Exercise details:
Only these lines are needed: the first line of the entries below through the line with "Task: Switch to theater mode icon", each returned exactly.

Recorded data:
......
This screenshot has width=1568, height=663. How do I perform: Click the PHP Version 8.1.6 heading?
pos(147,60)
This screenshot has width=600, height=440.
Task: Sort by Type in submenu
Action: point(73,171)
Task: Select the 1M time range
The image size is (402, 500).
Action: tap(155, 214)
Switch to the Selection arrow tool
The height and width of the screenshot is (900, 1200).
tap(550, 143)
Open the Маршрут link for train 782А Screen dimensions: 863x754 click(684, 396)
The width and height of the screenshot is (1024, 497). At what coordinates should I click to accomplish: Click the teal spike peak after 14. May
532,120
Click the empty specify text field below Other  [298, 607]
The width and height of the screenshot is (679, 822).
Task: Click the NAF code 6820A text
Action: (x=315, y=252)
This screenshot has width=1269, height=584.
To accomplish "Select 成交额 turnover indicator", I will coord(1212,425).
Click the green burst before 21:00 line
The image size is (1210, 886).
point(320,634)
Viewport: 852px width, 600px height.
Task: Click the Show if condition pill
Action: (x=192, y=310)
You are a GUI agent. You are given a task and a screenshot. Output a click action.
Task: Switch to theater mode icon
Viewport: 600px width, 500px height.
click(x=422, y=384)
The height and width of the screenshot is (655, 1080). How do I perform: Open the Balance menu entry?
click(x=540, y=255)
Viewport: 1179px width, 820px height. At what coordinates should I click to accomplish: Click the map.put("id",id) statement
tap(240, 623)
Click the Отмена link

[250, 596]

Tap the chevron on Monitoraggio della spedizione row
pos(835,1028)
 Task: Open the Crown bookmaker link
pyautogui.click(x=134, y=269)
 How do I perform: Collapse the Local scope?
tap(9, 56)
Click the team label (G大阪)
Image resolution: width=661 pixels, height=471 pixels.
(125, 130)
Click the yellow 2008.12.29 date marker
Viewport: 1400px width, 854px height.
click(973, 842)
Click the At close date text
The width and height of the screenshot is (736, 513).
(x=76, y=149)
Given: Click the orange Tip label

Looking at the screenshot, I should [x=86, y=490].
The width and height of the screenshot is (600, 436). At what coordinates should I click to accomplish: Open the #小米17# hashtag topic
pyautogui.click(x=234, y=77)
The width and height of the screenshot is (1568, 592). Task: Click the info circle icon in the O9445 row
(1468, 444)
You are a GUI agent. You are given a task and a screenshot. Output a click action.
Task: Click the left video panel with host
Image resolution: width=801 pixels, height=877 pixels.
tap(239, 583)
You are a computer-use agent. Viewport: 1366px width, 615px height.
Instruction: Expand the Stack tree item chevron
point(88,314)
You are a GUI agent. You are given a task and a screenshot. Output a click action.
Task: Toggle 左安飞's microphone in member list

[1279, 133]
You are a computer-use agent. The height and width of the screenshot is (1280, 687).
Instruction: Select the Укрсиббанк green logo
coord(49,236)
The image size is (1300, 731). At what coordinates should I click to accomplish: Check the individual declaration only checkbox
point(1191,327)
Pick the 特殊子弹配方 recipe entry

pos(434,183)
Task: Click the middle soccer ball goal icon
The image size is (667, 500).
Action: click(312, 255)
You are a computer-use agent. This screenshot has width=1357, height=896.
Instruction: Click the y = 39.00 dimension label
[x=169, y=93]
......
Answer to the problem:
This screenshot has width=1568, height=663. How do I perform: Click the PHP Version 8.1.6 heading?
pos(147,60)
This screenshot has width=600, height=440.
Task: Sort by Type in submenu
Action: point(73,171)
Task: Select the 1M time range
The image size is (402, 500).
Action: tap(155, 214)
Switch to the Selection arrow tool
The height and width of the screenshot is (900, 1200).
tap(550, 143)
Open the Маршрут link for train 782А Screen dimensions: 863x754 click(684, 396)
The width and height of the screenshot is (1024, 497). At what coordinates should I click to accomplish: Click the teal spike peak after 14. May
532,120
Click the empty specify text field below Other  [298, 607]
The width and height of the screenshot is (679, 822).
Task: Click the NAF code 6820A text
Action: (x=315, y=252)
This screenshot has width=1269, height=584.
To accomplish "Select 成交额 turnover indicator", I will coord(1212,425).
Click the green burst before 21:00 line
The image size is (1210, 886).
point(320,634)
Viewport: 852px width, 600px height.
Task: Click the Show if condition pill
Action: (x=192, y=310)
You are a GUI agent. You are given a task and a screenshot. Output a click action.
Task: Switch to theater mode icon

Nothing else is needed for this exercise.